Prompt A>
Check these three statements against the fracking disclosure text and say whether each agrees with it. Answer yes or no for each, and quote the deciding words of the text exactly. (i) Amy Mall tracks drilling issues for the Natural Resources Defense Council. (ii) The clearinghouse established in Texas does not allow the trade secret exemption. (iii) Energy in Depth is a campaign of the Independent Petroleum Association of America.

Industry claims it has a right to prevent the public, including doctors, firefighters, and police from knowing certain "trade secret" ingredients in their fracking fluids and every clearinghouse for ingredient information – including the much-heralded one established in Texas – allows for the use of this exemption. This trade use exemption is what the EnergyWire analysis tracked.

"It's outrageous that citizens are not getting all the information they need about fracking near their homes," said Amy Mall, who tracks drilling issues for the Natural Resources Defense Council. "Companies should not be able to keep secrets about potentially dangerous chemicals they're bringing into communities and injecting into the ground near drinking water."

But companies say they spend millions of dollars researching and developing new formulations of frack fluid and shouldn't have to give away their secret recipes.

"In just the past 18 months, the industry has spearheaded an effort that took us from an idea on paper about disclosure to a fully functional and user-friendly disclosure system," said Steve Everley of Energy in Depth, a campaign of the Independent Petroleum Association of America. "That kind of commitment and progress cannot be overstated in a discussion about industry disclosure."

This is very simple. If your a Dallas firefighter responding to an accident at a gas facility site, you need to know what chemicals are on site, how much of those chemicals are there, and where they're stored. No exceptions.

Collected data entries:
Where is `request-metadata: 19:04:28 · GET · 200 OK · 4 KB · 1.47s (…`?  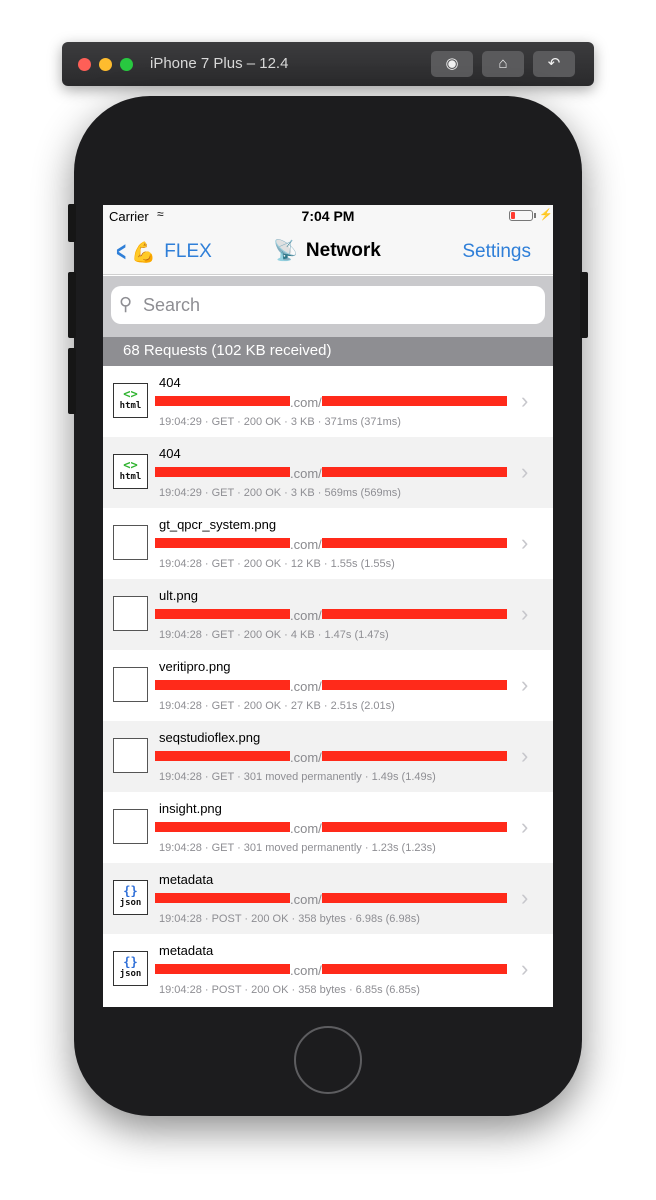 request-metadata: 19:04:28 · GET · 200 OK · 4 KB · 1.47s (… is located at coordinates (274, 635).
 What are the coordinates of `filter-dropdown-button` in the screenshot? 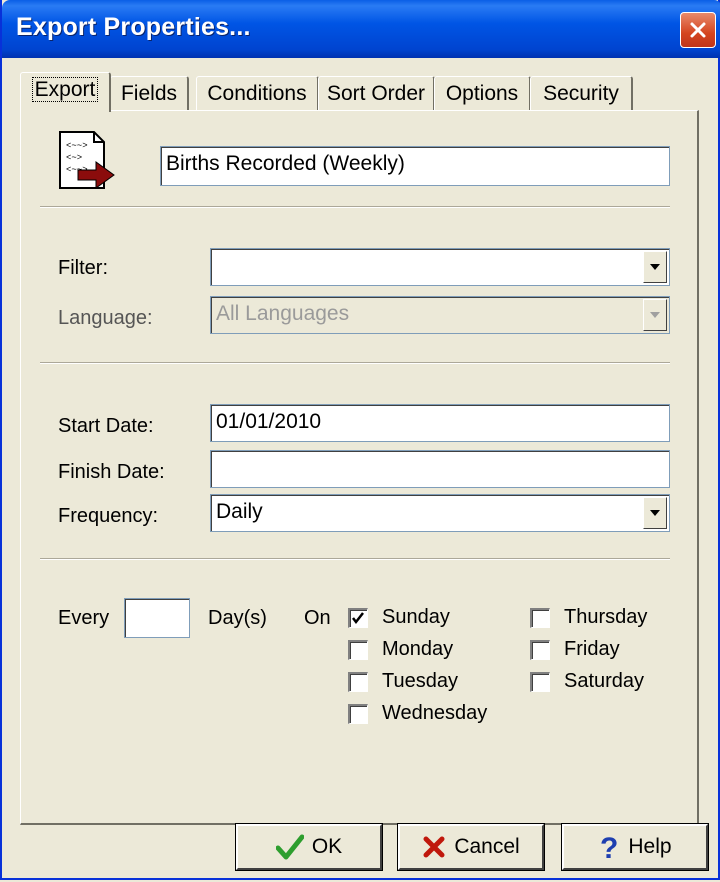 It's located at (655, 267).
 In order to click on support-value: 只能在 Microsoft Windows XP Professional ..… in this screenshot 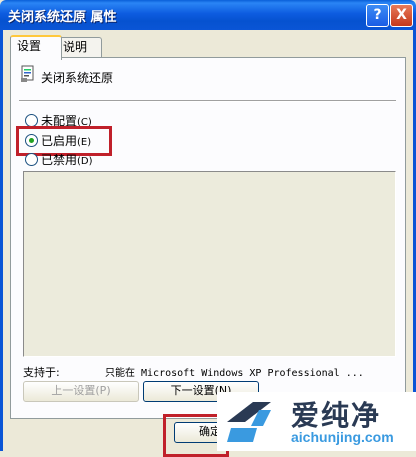, I will do `click(234, 374)`.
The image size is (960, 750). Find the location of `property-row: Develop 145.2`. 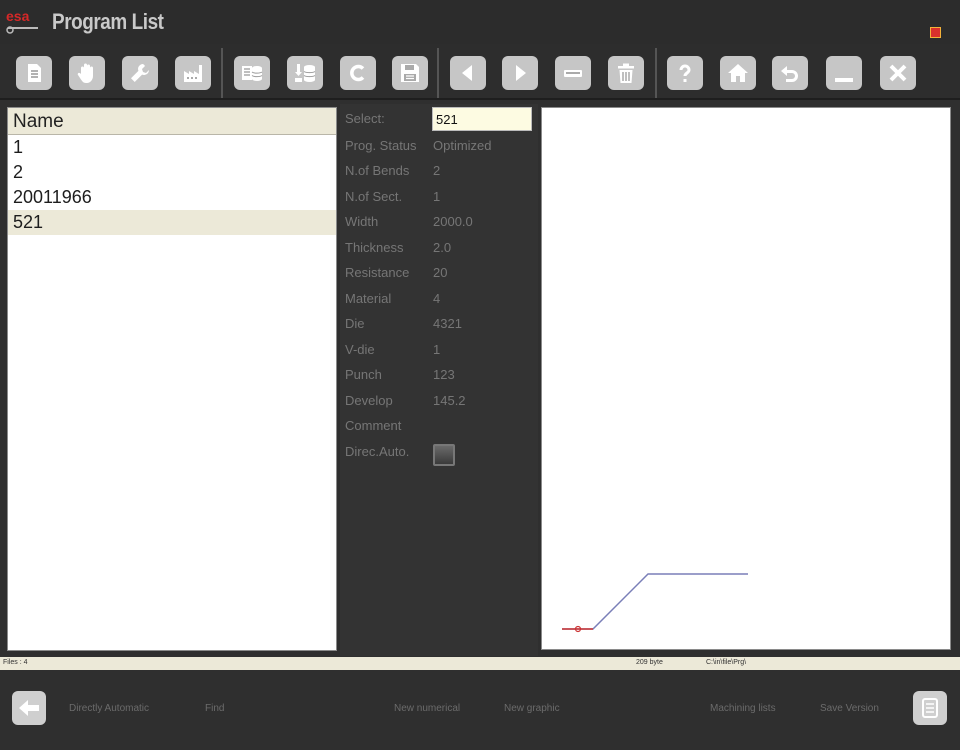

property-row: Develop 145.2 is located at coordinates (439, 404).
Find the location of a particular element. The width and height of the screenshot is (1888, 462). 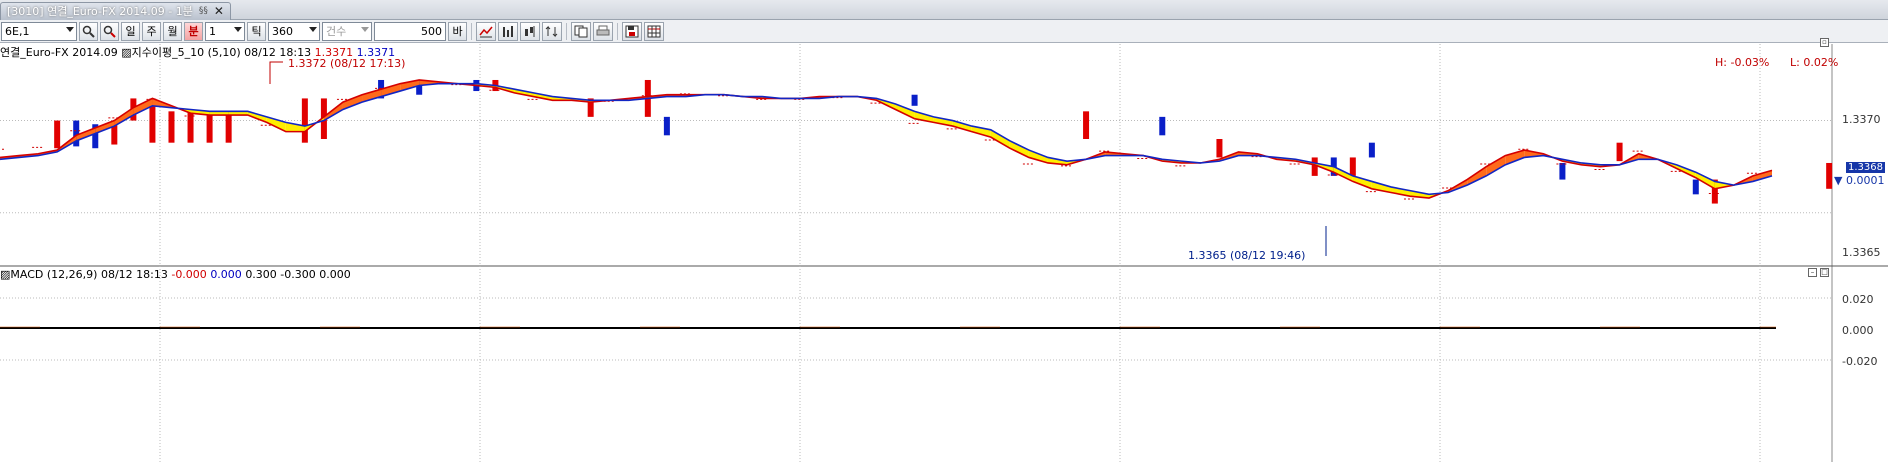

day-button: 일 is located at coordinates (130, 31).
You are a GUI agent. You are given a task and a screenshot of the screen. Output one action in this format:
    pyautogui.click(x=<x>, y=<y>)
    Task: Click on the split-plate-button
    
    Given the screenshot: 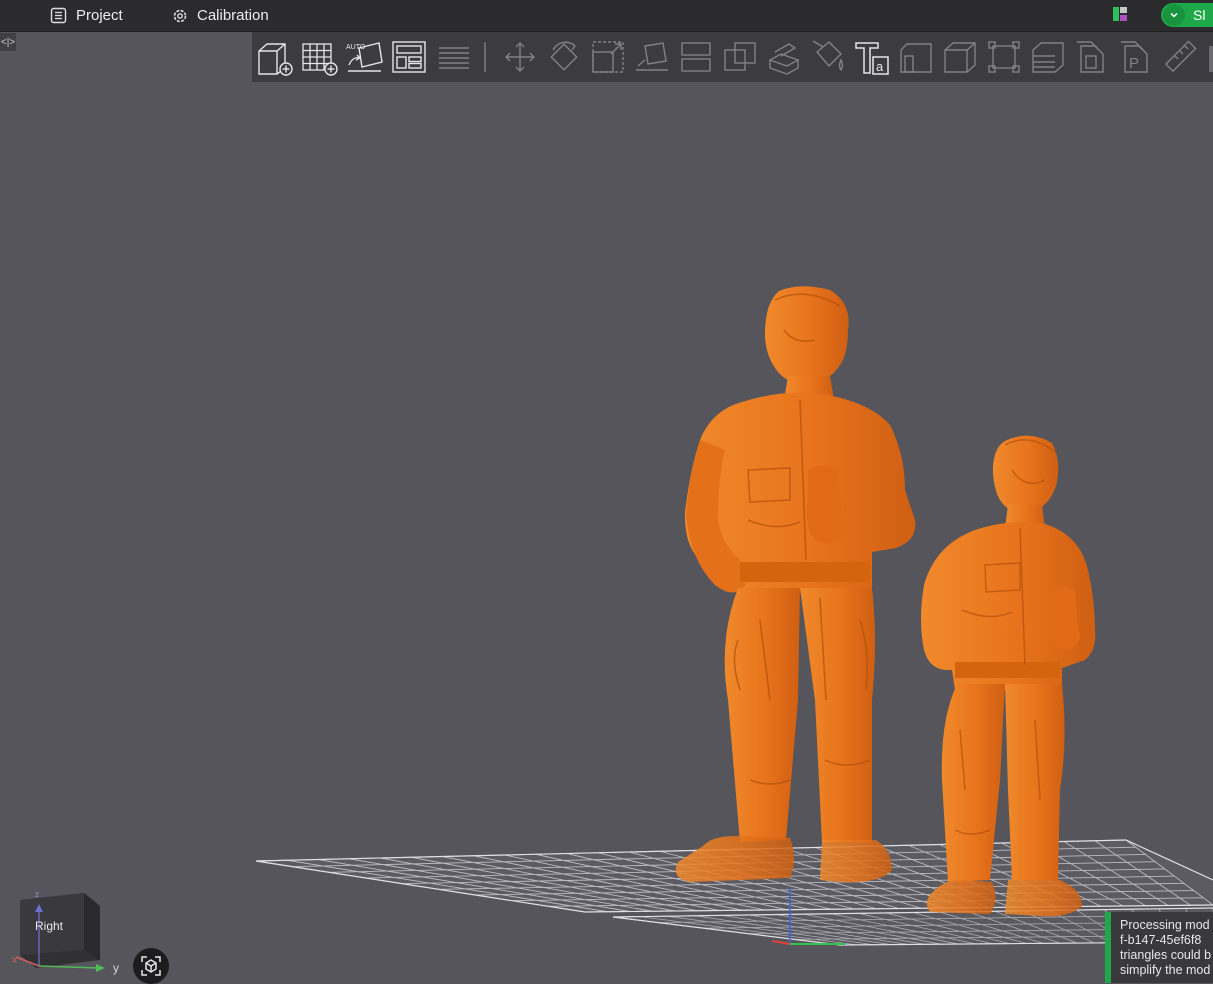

Prompt B>
Print the lines of the records exactly, starting at the line with "The image size" and going through the end of the records. Leave the pictures out of your answer.

Exercise solution A>
(i) Yes: "said Amy Mall, who tracks drilling issues for the Natural Resources Defense Council"
(ii) No: "every clearinghouse for ingredient information – including the much-heralded one established in Texas – allows for the use of this exemption"
(iii) Yes: "Energy in Depth, a campaign of the Independent Petroleum Association of America"

Exercise solution B>
The image size is (960, 750). Find the location of `property-row: Develop 145.2`. 

property-row: Develop 145.2 is located at coordinates (439, 404).
Find the location of a particular element. The width and height of the screenshot is (1888, 462). 

day-button: 일 is located at coordinates (130, 31).
You are a GUI agent. You are given a task and a screenshot of the screen. Output one action in this format:
    pyautogui.click(x=<x>, y=<y>)
    Task: Click on the split-plate-button
    
    Given the screenshot: 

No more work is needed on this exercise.